In the midst of the COVID-19 outbreak, gyms are closing down and people are wondering if they are now doomed to be couch potatoes for weeks or even months. Even if you don’t have a lot of space or even a single piece of workout equipment, you can still stay in shape–or get into shape–right from your own home.
If you want a great workout that only requires you to have a bit of floor space, burpees will get you the most gain. Burpees are simple to do and target a multitude of different muscles. You’ll also get your heart rate up while you strengthen your arms, legs, back, and core.
To do a burpee, start from a standing position. Next, squat down and place your hands on the floor directly in front of you. Use your hands for support and kick your feet out behind you. You’ll now be in a push-up position. Do the push-up!

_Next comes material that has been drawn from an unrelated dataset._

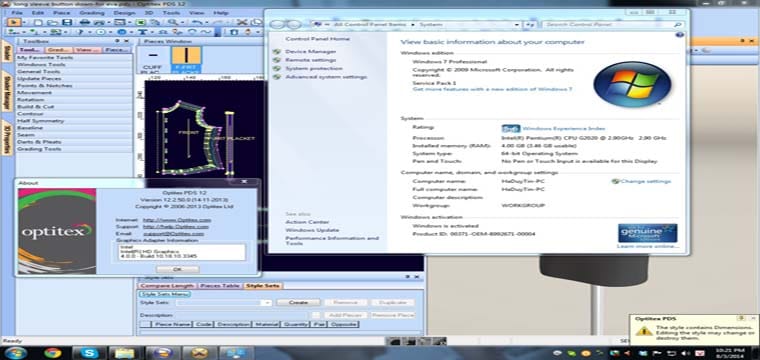Switch to the Compare Length tab
The width and height of the screenshot is (760, 360).
click(167, 286)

Next, bring your legs forward again to get back into a squatting position and jump up. Then repeat. Start with a number that challenges you but also matches your fitness level. Do as many as you can and strive to do more each time you do them.
Keep going until you can do up to 100 of them in 5 minutes or less. You’ll feel like you did a full round on the weights without lifting a thing.

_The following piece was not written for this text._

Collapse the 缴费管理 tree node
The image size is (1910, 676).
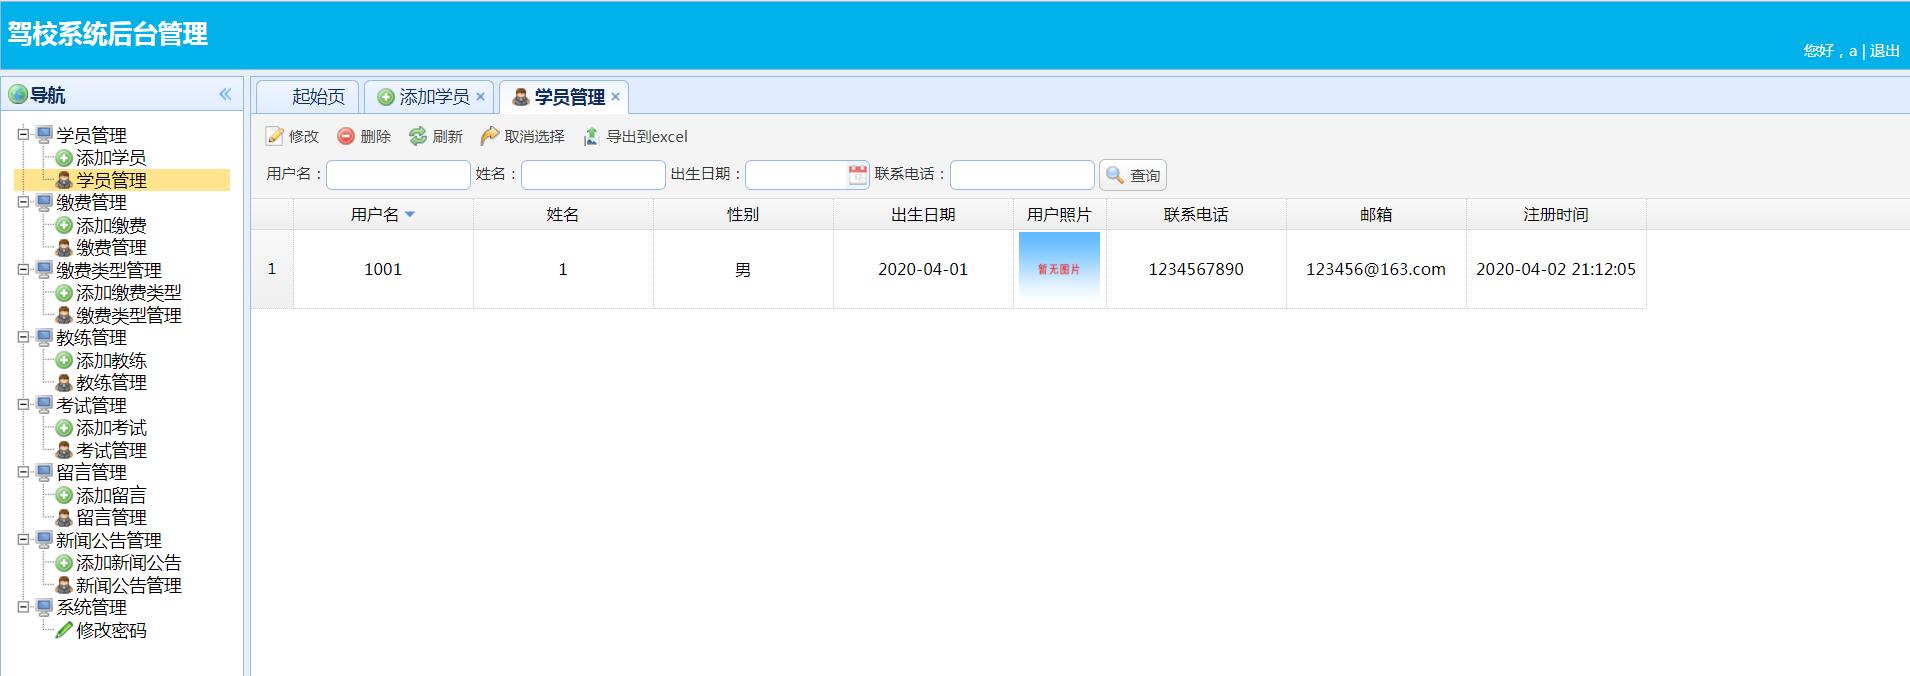pos(23,202)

If your fitness level isn’t quite up to doing burpees, you may want to start with easier bodyweight workouts or work them into your daily routine to kick it up a notch. Push-ups, lunges, and squats are all fantastic exercises that will target different areas of the body.

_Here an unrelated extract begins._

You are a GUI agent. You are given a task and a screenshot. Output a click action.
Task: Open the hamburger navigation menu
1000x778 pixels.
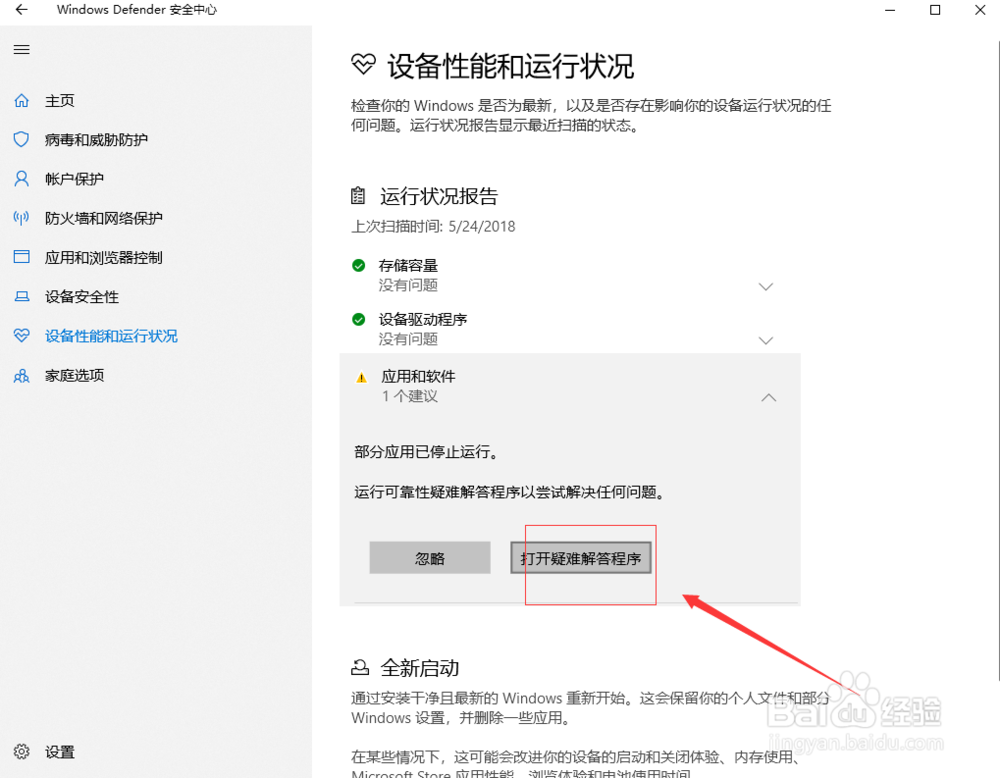pos(21,49)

For push-ups, mix things up by moving your hands closer or further apart. You can also try a diamond position by bringing your hands closer together until your two index fingers and thumbs are touching. The space between your two hands will form a triangle shape once you are in the correct position. Keep your elbows tucked in close to your sides while doing the triangle push-ups.
Squats are just what they sound like. Stand up straight and tall, then squat down and hold the position. Then come back up and repeat. For lunges, keep your upper body straight, pull your shoulders back and keep your chin up.
Focus on your core while you step forward with one leg while simultaneously lowering your hips until both knees are bent at about a 90-degree angle. Your front knee should be directly above your ankle and your other knee should drop down to almost the floor without touching it. While keeping your weight in your heels, push back up to a starting position and do another with the opposite leg moving in front.
Each of these exercises can be done at home and does not require any equipment at all. While you are practicing precaution during the COVID-19 pandemic, keep in shape and get the entire family involved.